Diagnóstico Tupis: presente e futuro em perspectiva

Um mês e meio de Tupis todo fim de semana. Foi o que pudemos viver neste começo inédito de 2016, pois jamais antes havíamos presenciado tantos jogos de alto nível das seleções nacionais em tão curto espaço de tempo – e com resultados notáveis. O XV masculino excedeu as expectativas de todos terminando no quinto lugar do Americas Rugby Championship, alcançando histórica vitória sobre os Estados Unidos e fazendo jogos apertados com Uruguai e Chile, alem de 3 tries sobre o Canadá. O sevens masculino, por sua vez, subiu um degrau com grandes resultados em janeiro para depois voltar à cena no fim de semana passado jogando bem contra potências mundiais, apesar de não obter vitórias e, sobretudo, mesmo cansado e sem a adequada preparação (pelo foco do trabalho ter se voltado ao XV).
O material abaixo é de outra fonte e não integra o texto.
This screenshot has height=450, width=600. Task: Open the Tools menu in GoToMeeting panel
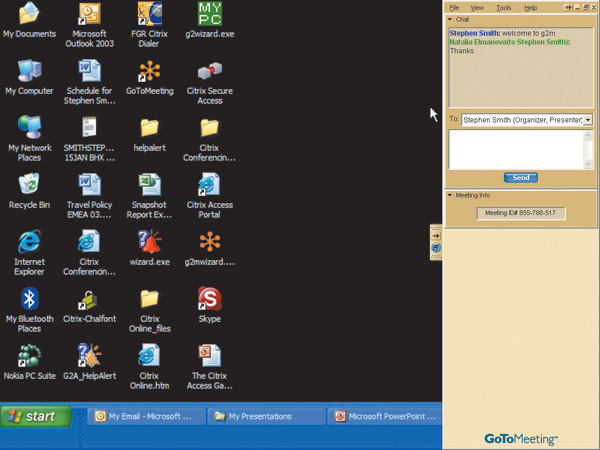pyautogui.click(x=504, y=7)
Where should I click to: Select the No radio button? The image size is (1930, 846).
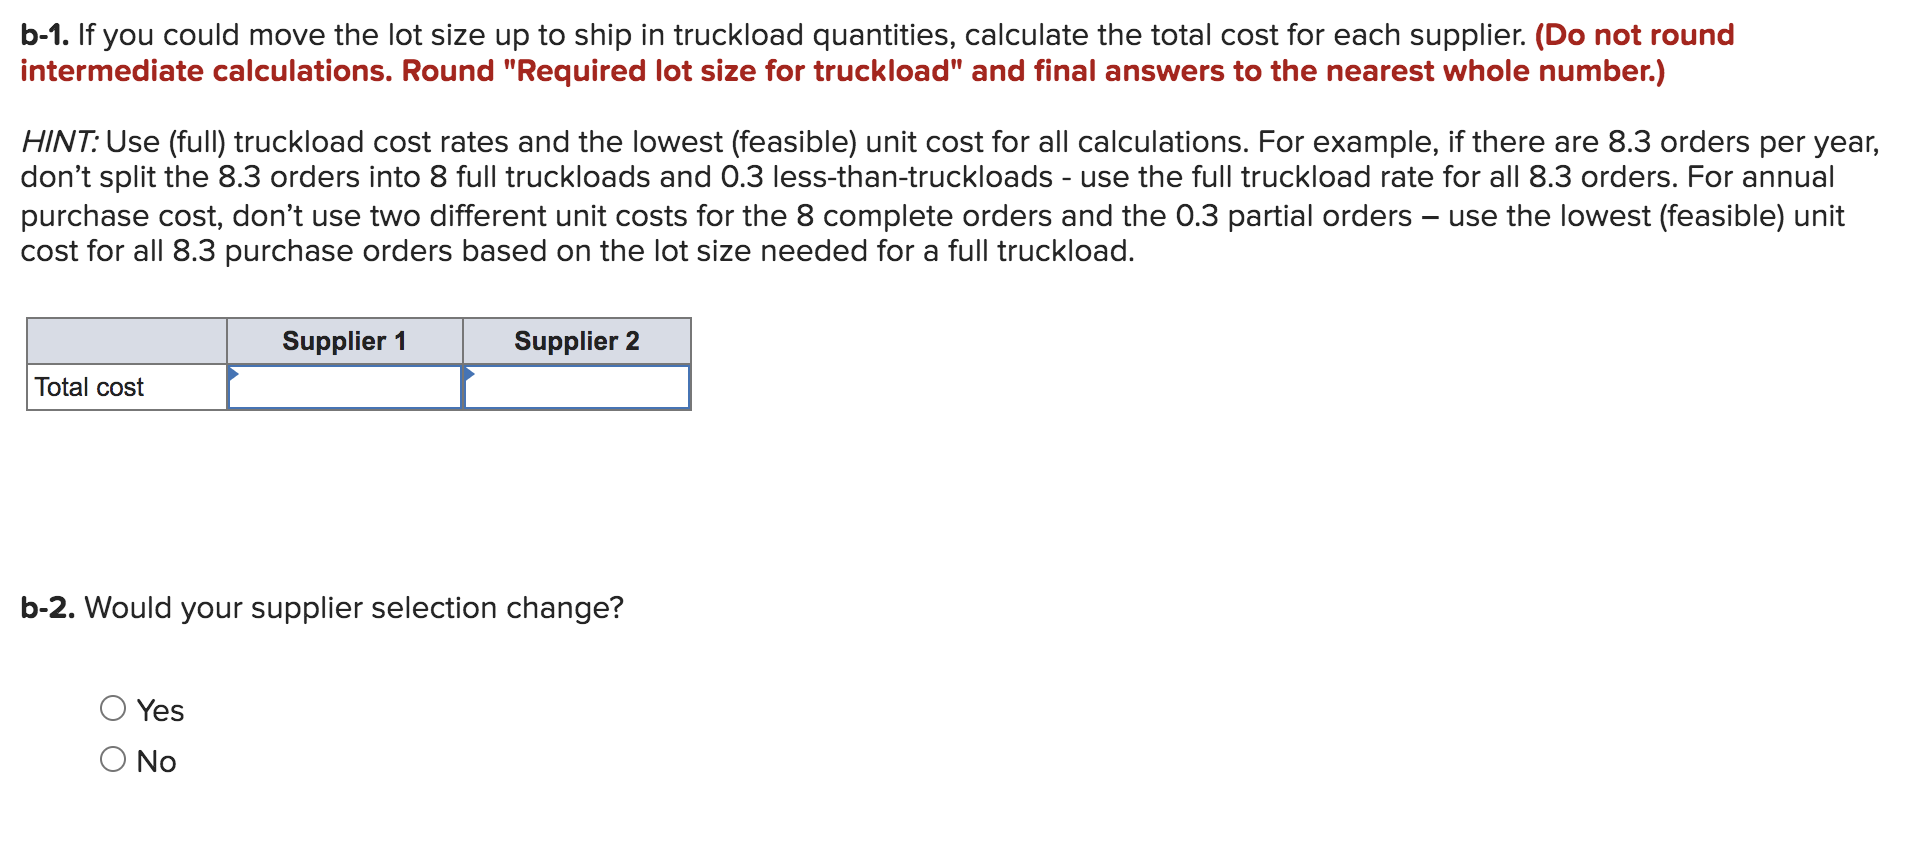pyautogui.click(x=113, y=759)
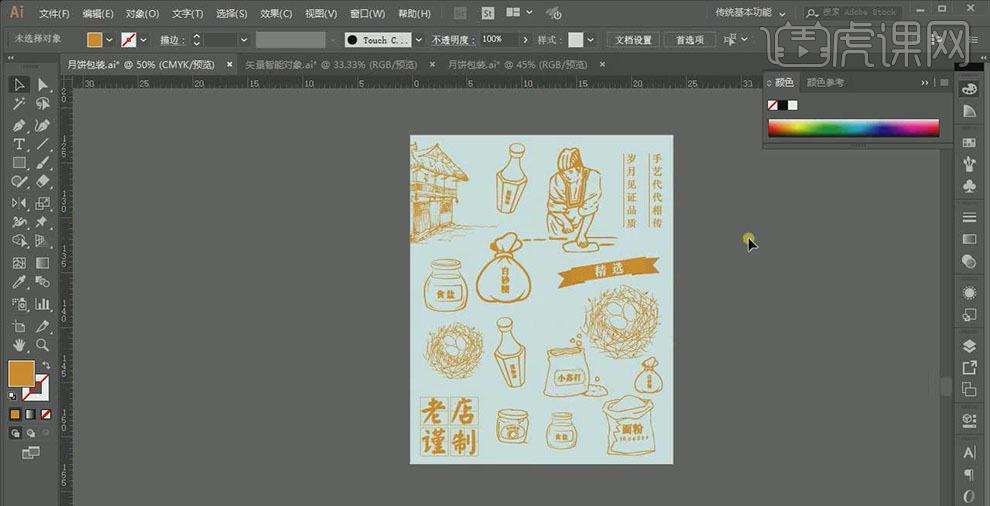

E, como sempre, a seleção feminina reafirmou sua superioridade na América do Sul, mantendo-se alguns degraus acima de suas concorrentes durante a conquista de seu 11º título continental, além de ter, em Barueri, alcançando mais uma vez seu melhor resultado na Série Mundial, o 8º lugar.

 

Nas vozes dos protagonistas, além do grande trabalho – lúcido, acima de tudo – das comissões técnicas envolvidas, o fator mais citado para o saldo de qualidade da seleção masculina está na criação das academias de alto rendimento – independente da discussão que existe acerca de seu funcionamento. A garantida de um aprofundamento do plantel e sua melhor qualitativa, aliada às pontuais – mas, impactantes – importações de atletas de origem brasileira radicados no exterior permitiu que o Brasil disputasse o Americas Rugby Championship da maneira que disputou. Por outro lado, cobrou seu preço ao tirar o foco do sevens de parte do elenco, o que se refletiu em um desempenho que, apesar de bom, poderia ter sido melhor em Vancouver pelo potencial do grupo. Foi uma aposta mais do que justificável pela necessidade de se crescer no XV – modalidade central de nosso esporte.

 

O que se viu nas seleções foi uma confiança e uma consciência tática e de objetivos que por tanto tempo lhe faltou, por mais dedicados e bons que fossem nossos jogadores. Faltava acreditar no passo adiante e confiar no trabalho realizado. As academias trouxeram confiança. O discurso de ambição que não parecia antes em sintonia com o que víamos dentro de campo se encaixou. O Brasil amadureceu, deu o salto adiante, mesclando a geração que deu tudo de sua vida pelo esporte (dentro e fora de campo) com os novos que já chegam formados dentro de um espírito profissional e ambicioso. Aliado a tudo isso, muita consciência das limitações. A lucidez passa por aí: entender o que podemos fazer e o que não podemos, trabalhar as deficiências após identificá-las com propriedade e realismo.

 

Entre tantas virtudes, é preciso pontuar que as conquistas se deram a partir de um princípio básico de pirâmide invertida: o investimento se fez em cima, para que o sucesso traga no futuro investimentos para a base (muitos investimentos na base foram feitos, como o programa do Get Into Rugby, mas os clubes, que garantem a estrutura do rugby competitivo amador evoluiu muito menos, em especial quando se olha para o feminino e o juvenil). Isto é, a lógica adotada não apenas pelo rugby, mas por outros esportes brasileiros, de que antes é preciso ganhar (pois o “torcedor brasileiro só liga para a vitória”, assim como a imprensa) para ter visibilidade e conquistar investimentos globalmente. A fórmula aqui para vencer é focada no investimento direto no alto rendimento, possível pelo “momento olímpico” do país. Lógica igual à do Governo Federal, que apostou no Bolsa Atleta e no Bolsa Pódio, mas sem grande mudança no esporte comunitário e escolar, que segue precário, mesmo sendo o celeiro para o alto rendimento do futuro.

 

Trata-se aqui de uma aposta, mais do que defensável e que claramente rendeu frutos importantes para as seleções em menos tempo do que outra estratégia traria. É justamente no médio prazo que sentiremos se a aposta foi a melhor ou não. Mas, no futuro, quando julgarmos a atual estratégia de crescimento estaremos munidos de uma injustiça: a de já sabermos seu resultado. Hoje, a estratégia é uma aposta.

 

Vamos curtir o momento, aplaudir as conquistas, mas sem ingenuidade, pois estruturalmente nosso rugby está ainda abaixo do que sugerem os resultados obtidos pelo alto rendimento. O trabalho é longo, é preciso todos jogarem juntos, mas pensando lá na frente, pois o esporte é uma montanha-russa, tanto no campo (resultados) como fora dele (investimentos públicos e privados, visibilidade, prestígio). A batalha pelo rugby só começou.